O gerente executivo da Confederação Nacional da Indústria (CNI), Pablo Cesário, afirma que os efeitos da tabelamento do frete ainda não foram todos sentidos. "Haverá mais e chegará à população nos próximos meses."
Cálculo da LCA Consultores aponta que, se o aumento do frete fosse adotado por toda economia e repassado integralmente ao consumidor, a inflação daqui a seis messes alcançaria 5,49%.
O pátio da Ceagesp (Companhia de Entrepostos e Armazéns Gerais de São Paulo) - onde diariamente centenas de veículos estacionam para descarregar alimentos que abastecem a capital paulista, mas que ficou completamente vazio durante a greve - é hoje cenário de reclamações e insatisfações de caminhoneiros. Todos que circulam por ali dizem que "nada mudou" desde a paralisação. Apesar de admitirem que o diesel está mais barato, afirmam serem poucas as empresas que pagam o frete de acordo com a tabela definida após o movimento. É unânime a opinião de que a greve deveria ter durado mais uns dias, pois teriam conseguido mais avanços. Nem todos acreditam, porém, que a paralisação tenha valido a pena.

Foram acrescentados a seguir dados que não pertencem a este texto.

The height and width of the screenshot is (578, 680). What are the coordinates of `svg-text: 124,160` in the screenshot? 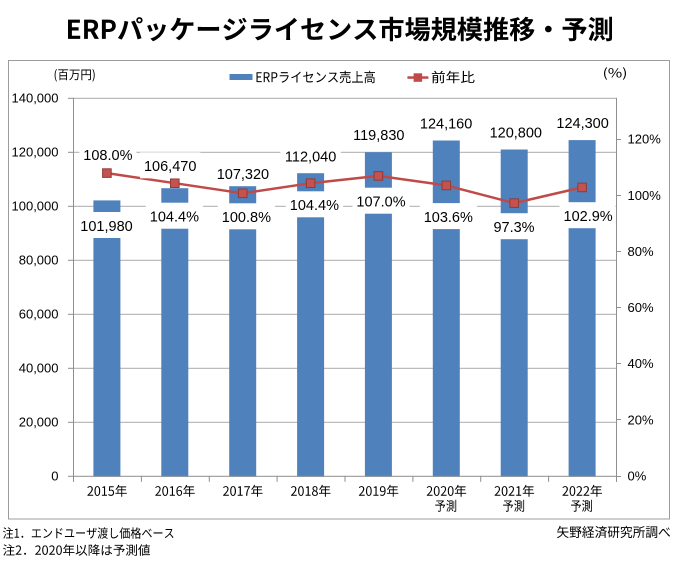 It's located at (446, 125).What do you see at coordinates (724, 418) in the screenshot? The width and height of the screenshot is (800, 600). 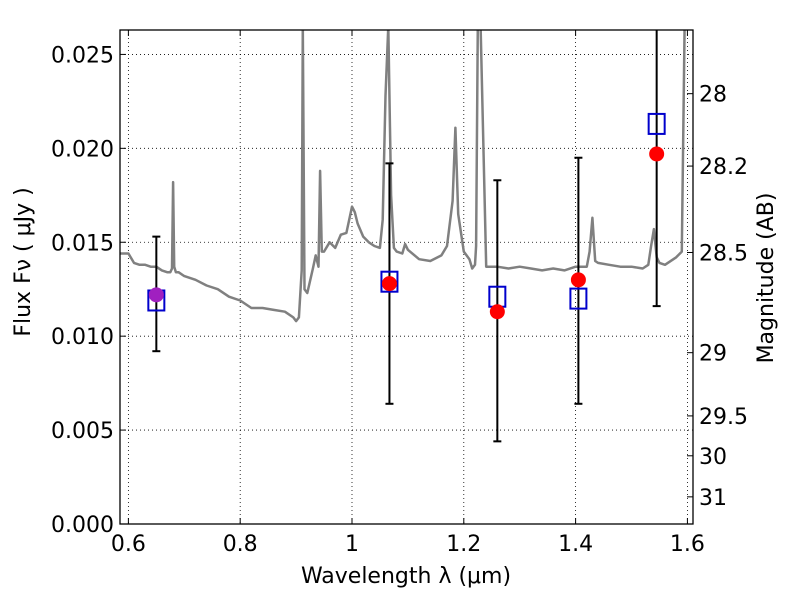 I see `y2-tick-label: 29.5` at bounding box center [724, 418].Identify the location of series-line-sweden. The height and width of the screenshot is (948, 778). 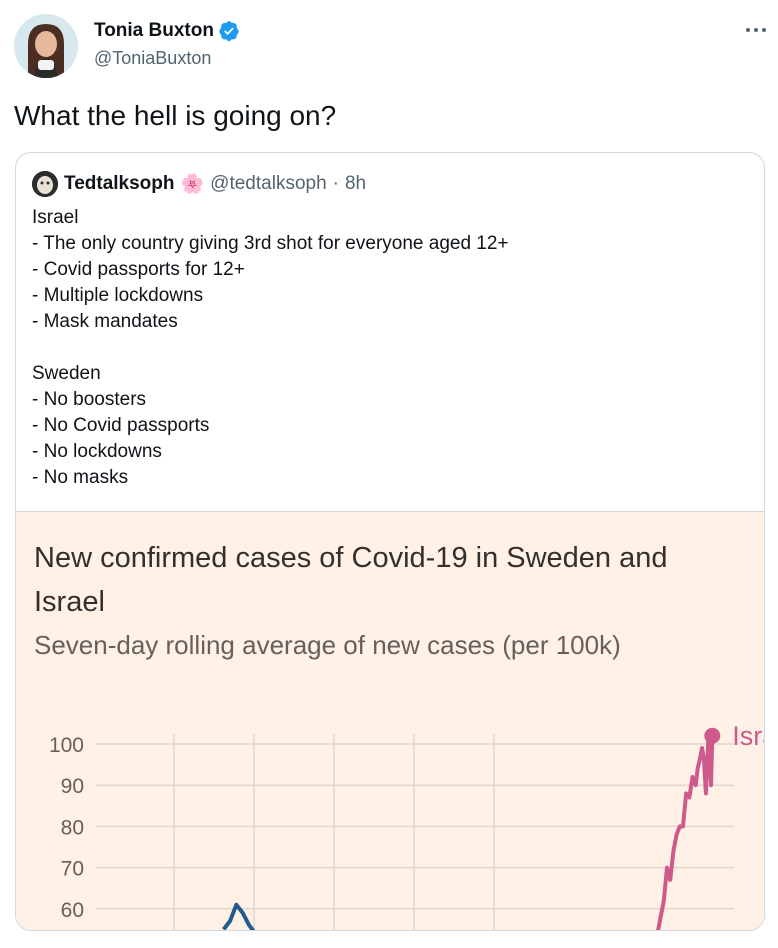
(239, 916).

"Fiquei nove dias parado em Marabá (PA). Não tinha banheiro. Dormíamos num estádio abandonado e os fazendeiros traziam comida pra gente. (A greve) não valeu a pena. Melhorou de um lado, mas piorou do outro", diz o caminhoneiro Nilson Ferreira Gomes, de 38 anos - 15 deles dirigindo.
O paulistano costuma sair de Jundiaí para levar peças para a Hidrelétrica Belo Monte, no Pará. Na volta, para em Lagoa da Confusão (TO) para carregar o caminhão de melancias e entregá-las no Ceagesp, em São Paulo. São nove dias de viagem que lhe rendem R$ 12,5 mil brutos. Antes da greve, eram R$ 12,1 mil. "É muito pequena a diferença. Queria menos imposto ou um plano de saúde", diz.

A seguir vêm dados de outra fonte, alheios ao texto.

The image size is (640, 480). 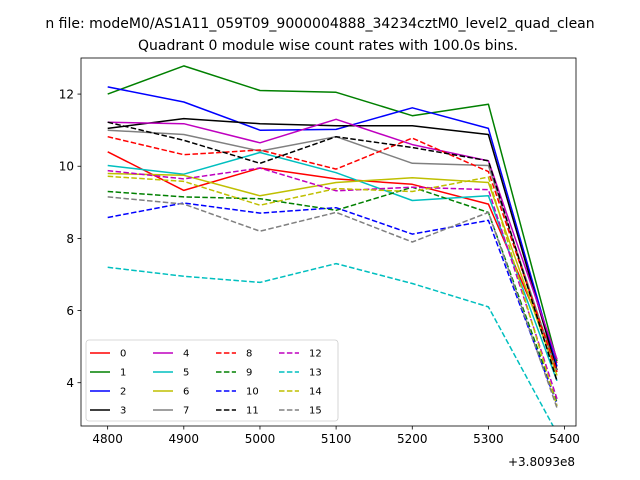 What do you see at coordinates (123, 392) in the screenshot?
I see `legend-label-2: 2` at bounding box center [123, 392].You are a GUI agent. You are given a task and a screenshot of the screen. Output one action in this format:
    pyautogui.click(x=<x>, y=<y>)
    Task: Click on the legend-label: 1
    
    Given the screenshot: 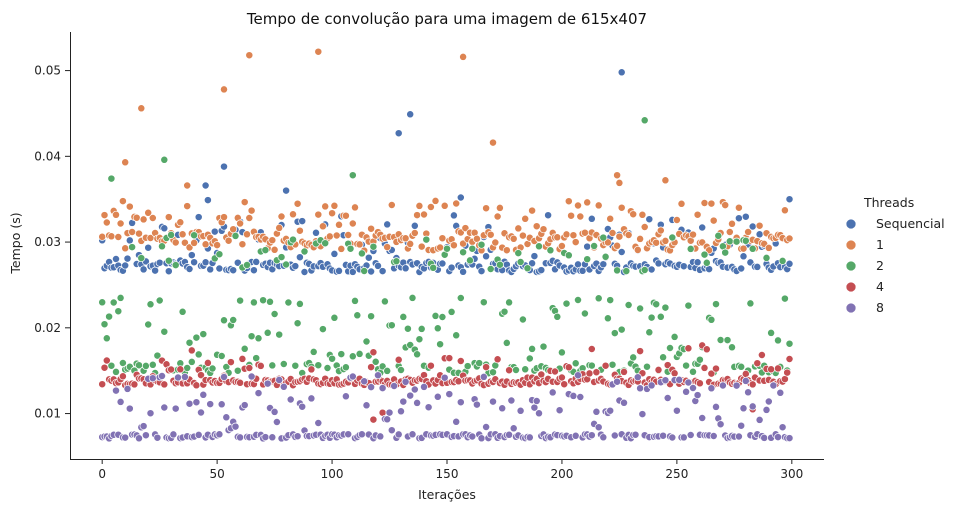 What is the action you would take?
    pyautogui.click(x=880, y=244)
    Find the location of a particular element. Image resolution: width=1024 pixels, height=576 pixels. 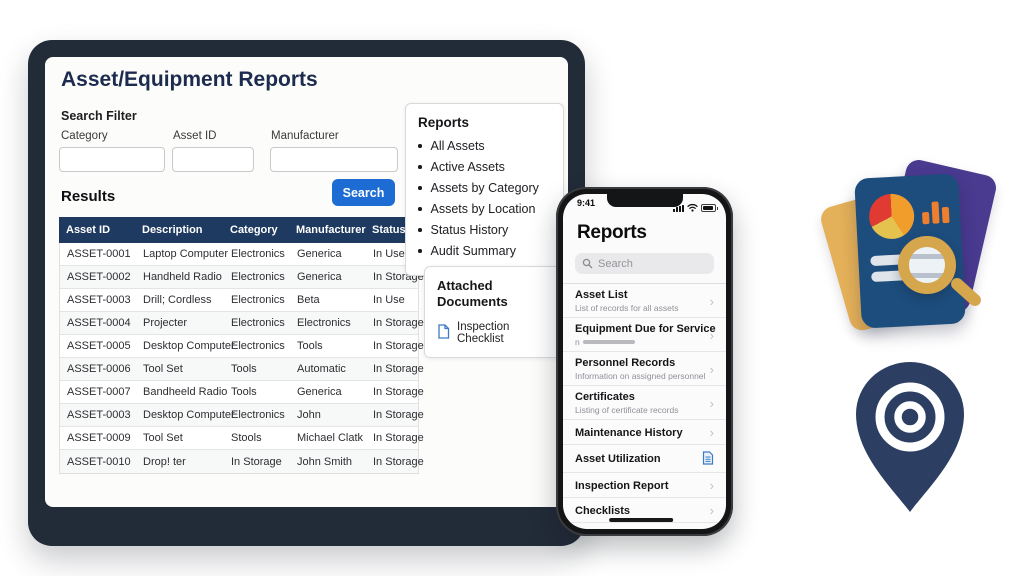

page-title: Asset/Equipment Reports is located at coordinates (190, 80).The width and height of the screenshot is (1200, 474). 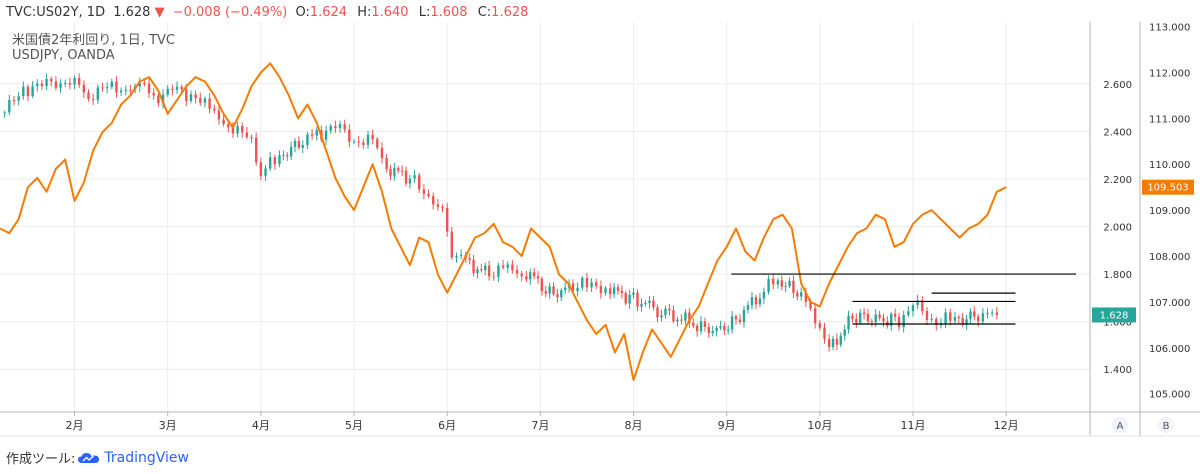 I want to click on scale-auto-button: A, so click(x=1120, y=425).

Apenas as viagens de ida de Gomes até o Pará estão sendo pagas de acordo com a tabela do frete. As de retorno continuam como antes, já que o transporte de frutas é pago por quilo. Sobre a redução do diesel, ele diz que só em São Paulo o combustível está acessível. Antes, costumava pagar R$ 3,45 o litro; agora, R$ 3,30. "Acho que não mudou nada. Em outros Estados, é muito mais caro." O caminhoneiro admite, porém, que o diesel saía por cerca de R$ 4 no Pará até maio e, depois de junho, caiu para R$ 3,85. A redução não o satisfez, ele gostaria que o preço fosse o mesmo em todo o País.
O caminhoneiro Reginaldo de França Barros, de 61 anos, transporta cerâmica e coco. Diz que continua recebendo R$ 4 mil para uma viagem de ida e volta, mas gasta R$ 1,9 mil de combustível e pedágio - antes da greve, eram R$ 2,2 mil. Também precisa pagar as parcelas mensais do caminhão, de R$ 4,2 mil. "Tenho feito quatro dessas viagens por mês, precisaria de seis, mas não tem carga."

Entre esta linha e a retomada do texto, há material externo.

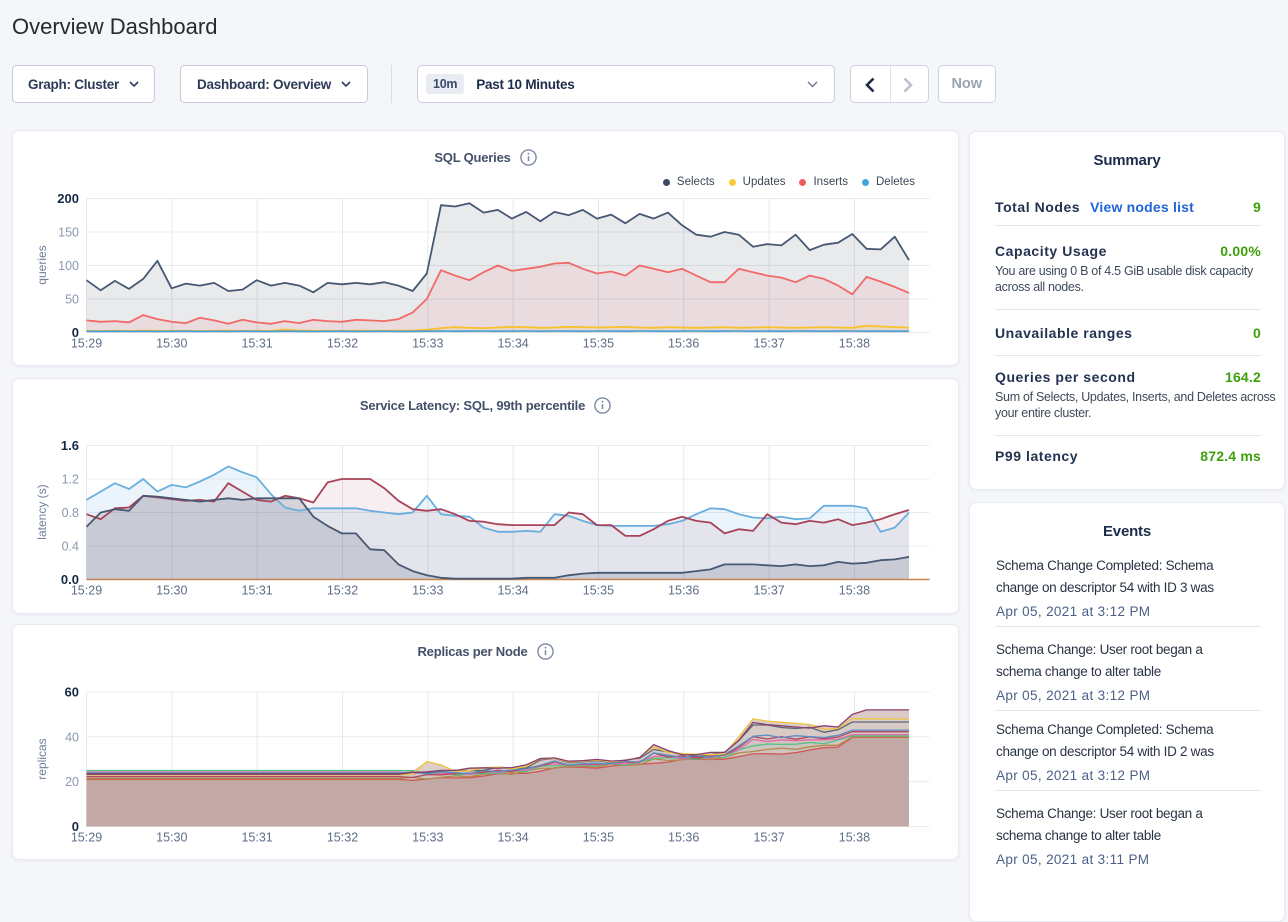 The height and width of the screenshot is (922, 1288). I want to click on svg-text: 100, so click(68, 266).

O representante do Comando Nacional do Transporte (CNT), Ivar Luiz Schmidt, entende que a redução do diesel e do pedágio são grandes conquistas dos caminhoneiros e fazem diferença no bolso, mas afirma não haver efetividade da tabela do frete mínimo. "É um sonho que não se realizou. A ANTT (Agência Nacional de Transporte Terrestre) não tem efetivo para fiscalizar o setor."
Na semana passada, o líder dos caminhoneiros Wallace Landim, conhecido como Chorão, ameaçou entrar na Justiça para obrigar a agência a fiscalizar o cumprimento da tabela de frete. "O caminhoneiro não tem condição de enfrentar as empresas sozinho; se ele denunciar, elas não dão mais frete para ele."
O presidente executivo da Associação Brasileira das Indústrias de Óleos Vegetais, André Nasser, diz que seu setor está pagando o "preço de mercado" aos caminhoneiro, o que significa R$ 15 a menos por tonelada de grão na comparação com o valor tabelado. "A tabela é ilegal."
Como ainda restam 29 milhões de toneladas de soja e milho para serem exportados neste ano, o setor deverá economizar R$ 435 milhões ao não pagar o valor tabelado. A constitucionalidade da tabela do frete está em discussão no Supremo Tribunal Federal. Procurada, a ANTT disse estar realizando consulta pública para regulamentar a tabela. As informações são do jornal O Estado de S. Paulo.